_PASSAGE SHOWN_:
↓↓↓

Berkley College, Yale

The eldest son of a commissioned officer for the British Crown, he was born in Kilkenny, Ireland and graduated from Trinity College, Dublin, with a B.A. degree in 1704. While awaiting a fellowship vacancy, he made a critical study of time, vision, and the hypothesis that there is no material substance, this would become the central philosophical concern for the rest of his life. He argued against Isaac Newton's doctrine of absolute space, time and motion and is seen as a crucial precursor to Einstein. His persuasive powers and personality meant that he was well received in frequent visits to London, making important connections before embarking on a grand tour of Italy. With his influential connections back in London promising to support him, he began the project of founding a college in Bermuda for training ministers and missionaries. At 43 he married Anne Forster, gave up his benefice in Ireland and went to America on a salary of £100 per annum. He bought a plantation at Middletown and brought to New England John Smibert, a British artist he "discovered" in Italy, who is generally regarded as the founding father of American portrait painting. He busied himself by drawing up plans for the ideal city he planned to build on Bermuda and lived at the plantation while he waited for funds for his college to arrive. The funds, however, were not forthcoming. It seemed that distant from London, scepticism and opposition had gathered force; and the Prime Minister, Walpole grew steadily more sceptical and lukewarm. Eventually it became clear that the essential Parliamentary grant would be not forthcoming.

Whilst Berkeley was in America, the educator Samuel Johnson visited him, and convinced Berkeley to establish a scholarship program at Yale College which had been founded about twenty years earlier.


When Berkley returned to England, he donated a large number of books as well as his plantation to the college. It was one of Yale's largest and most important donations; it doubled its library holdings, improved the college's financial position and brought Anglican religious ideas and English culture into New England. His ideas would also leave a significant legacy in North America, as Samuel Johnson took Berkeley's philosophy and used parts of it as a framework for his own American Practical Idealism school of philosophy. As Johnson's philosophy was taught to about half the graduates of American colleges between 1743 and 1776, including half of the contributors to the Declaration of Independence, it can be argued that Berkeley's ideas were indirectly a foundation of the American Identity. Both the University of California, Berkeley (Burkclee) and City of Berkeley Burkclee, were named after him, although the pronunciation has evolved to suit American English


Berkeley argued that the "natural" laws and processes are simply the mental phenomena of God and are not produced by an independent material reality like matter, force, space, and time. A convinced Christian Berkeley believed God was present as an immediate cause of all our experiences. Immanuel Kant later referred to it as mystical idealism because Berkley claimed that nothing separated man and God, since nature or matter did not exist as a reality independent of consciousness. His subtle grasp of the phenomena of self-consciousness has led him to be considered as one of the originators of British empiricism. A linear development is often traced from three great "British Empiricists", leading from Locke through Berkeley to Hume. Returning to Ireland, he was appointed as Bishop of Cloyne until he retired at the age of 67. With his wife and daughter he went to Oxford to supervise his son Georges education. He died soon afterward, it is said that his affectionate disposition and genial manners made him much loved and held in warm regard by many of his contemporaries.

↑↑↑

_PROVIDED INFORMATION_:
↓↓↓

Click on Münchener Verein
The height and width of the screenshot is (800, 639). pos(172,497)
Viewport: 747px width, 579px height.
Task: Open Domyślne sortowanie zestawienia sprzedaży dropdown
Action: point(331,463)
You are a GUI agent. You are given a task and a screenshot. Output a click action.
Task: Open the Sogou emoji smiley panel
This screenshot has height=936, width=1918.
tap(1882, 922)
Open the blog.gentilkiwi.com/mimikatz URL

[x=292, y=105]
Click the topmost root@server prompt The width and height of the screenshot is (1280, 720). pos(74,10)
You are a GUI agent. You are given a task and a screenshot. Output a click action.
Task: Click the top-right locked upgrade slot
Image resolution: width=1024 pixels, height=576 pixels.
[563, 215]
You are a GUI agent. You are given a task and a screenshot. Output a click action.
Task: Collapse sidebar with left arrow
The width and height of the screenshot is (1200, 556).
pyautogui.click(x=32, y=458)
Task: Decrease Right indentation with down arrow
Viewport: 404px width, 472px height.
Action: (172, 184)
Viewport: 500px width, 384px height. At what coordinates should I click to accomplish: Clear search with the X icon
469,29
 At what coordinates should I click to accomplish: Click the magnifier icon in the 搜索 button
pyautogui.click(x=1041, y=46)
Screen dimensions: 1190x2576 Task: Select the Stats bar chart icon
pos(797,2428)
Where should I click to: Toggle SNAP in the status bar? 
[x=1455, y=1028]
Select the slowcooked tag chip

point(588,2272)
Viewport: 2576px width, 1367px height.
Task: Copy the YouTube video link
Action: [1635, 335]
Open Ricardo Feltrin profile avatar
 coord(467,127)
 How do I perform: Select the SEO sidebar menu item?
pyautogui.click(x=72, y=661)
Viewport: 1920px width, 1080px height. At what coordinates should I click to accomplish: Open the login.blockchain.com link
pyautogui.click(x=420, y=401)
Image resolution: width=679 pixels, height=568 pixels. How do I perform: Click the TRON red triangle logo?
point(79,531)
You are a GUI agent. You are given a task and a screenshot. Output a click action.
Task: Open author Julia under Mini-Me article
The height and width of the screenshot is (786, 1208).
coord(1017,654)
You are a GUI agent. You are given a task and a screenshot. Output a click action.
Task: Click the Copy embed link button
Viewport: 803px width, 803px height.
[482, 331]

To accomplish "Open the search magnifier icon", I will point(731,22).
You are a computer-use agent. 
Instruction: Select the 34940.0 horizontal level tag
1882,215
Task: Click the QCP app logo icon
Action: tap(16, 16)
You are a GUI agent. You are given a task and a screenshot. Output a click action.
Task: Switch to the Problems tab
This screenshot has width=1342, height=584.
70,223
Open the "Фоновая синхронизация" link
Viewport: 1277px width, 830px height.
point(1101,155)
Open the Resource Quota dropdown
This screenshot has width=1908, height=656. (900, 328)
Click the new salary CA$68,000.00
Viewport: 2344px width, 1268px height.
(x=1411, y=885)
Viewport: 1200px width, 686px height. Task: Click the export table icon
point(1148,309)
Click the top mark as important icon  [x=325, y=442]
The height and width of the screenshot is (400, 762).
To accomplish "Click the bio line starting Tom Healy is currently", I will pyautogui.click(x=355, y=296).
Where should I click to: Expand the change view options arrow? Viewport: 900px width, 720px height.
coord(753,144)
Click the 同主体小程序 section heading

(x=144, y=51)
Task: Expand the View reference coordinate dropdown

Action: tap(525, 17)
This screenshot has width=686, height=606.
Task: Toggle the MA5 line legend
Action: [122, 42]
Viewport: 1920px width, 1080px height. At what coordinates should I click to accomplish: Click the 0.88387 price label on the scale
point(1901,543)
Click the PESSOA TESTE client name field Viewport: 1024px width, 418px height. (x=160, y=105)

↑↑↑

_THE EXERCISE_:
Transcribe the biographical passage from "Whilst Berkeley was" to "twenty years earlier.", inclusive.

_RESULT FOR THIS TASK_:
Whilst Berkeley was in America, the educator Samuel Johnson visited him, and convinced Berkeley to establish a scholarship program at Yale College which had been founded about twenty years earlier.